IN VITRO PROLIFERATION OF MOUSE LYMPHOBLASTOID CELL LINES: GROWTH MODULATION BY VARIOUS POPULATIONS OF ADHERENT CELLS

The in vitro growth pattern of a number of mouse lymphoblastoid tumour cell lines was modified in the presence of adherent cell layers from various sources. The AVRij‐1 and ST‐4b cell lines exhibited a concentration—dependent growth pattern, i.e., they would only grow well when seeded at high starting cell concentrations. Better growth of these cells from low cell concentrations was observed in the presence of adherent cell layers from syngeneic or allogeneic bone marrow.

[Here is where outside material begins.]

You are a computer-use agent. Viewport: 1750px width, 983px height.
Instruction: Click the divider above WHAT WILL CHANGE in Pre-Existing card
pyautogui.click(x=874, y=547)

Adherent cell layers derived from mouse spleen and pleural or peritoneal cavity could also promote the growth of the above tumour cells, but in a narrower range of cell concentrations and to a lower extent. Moreover, confluent adherent layers from the pleural and peritoneal cavities completely inhibited the growth of AVRij‐1 and ST‐4b cells, while adherent cell layers from the bone marrow did not inhibit growth at any cell concentration tested. The in vitro growth of concentration—independent cell lines was also affected by the presence of adherent cells from the bone marrow. Under syngeneic conditions, a slight increase in the growth of the ‘null’ or pre‐B lymphoma cell line ABLS‐8.1 was observed. On the other hand, the growth of tumour cells expressing more differentiated properties, such as the thymus T lymphoma tumour cell line ST‐1.3 and the plasma cell tumour MPC‐11.45.6.2.4, was inhibited in the presence of syngeneic bone marrow derived adherent cell layers. This inhibition was more pronounced under allogeneic conditions. Growth inhibition was also observed when concentration—independent cell lines were co‐cultured with adherent cells from the pleural and peritoneal cavities. Thus, adherent cell layers from non‐haemopoietic sources inhibited the growth of all cell lines tested. On the other hand, adherent cells from the bone marrow had a differential effect on growth of lymphoblastoid tumour cell lines. This depended on the in vitro growth properties of each tumour cell line and on some additional specific tumour cell properties. The latter could relate to the differentiation stage characterizing each tumour cell line. The culture method described here may serve as a model system for studies on interaction of leukaemic cell and the haemopoietic microenvironment.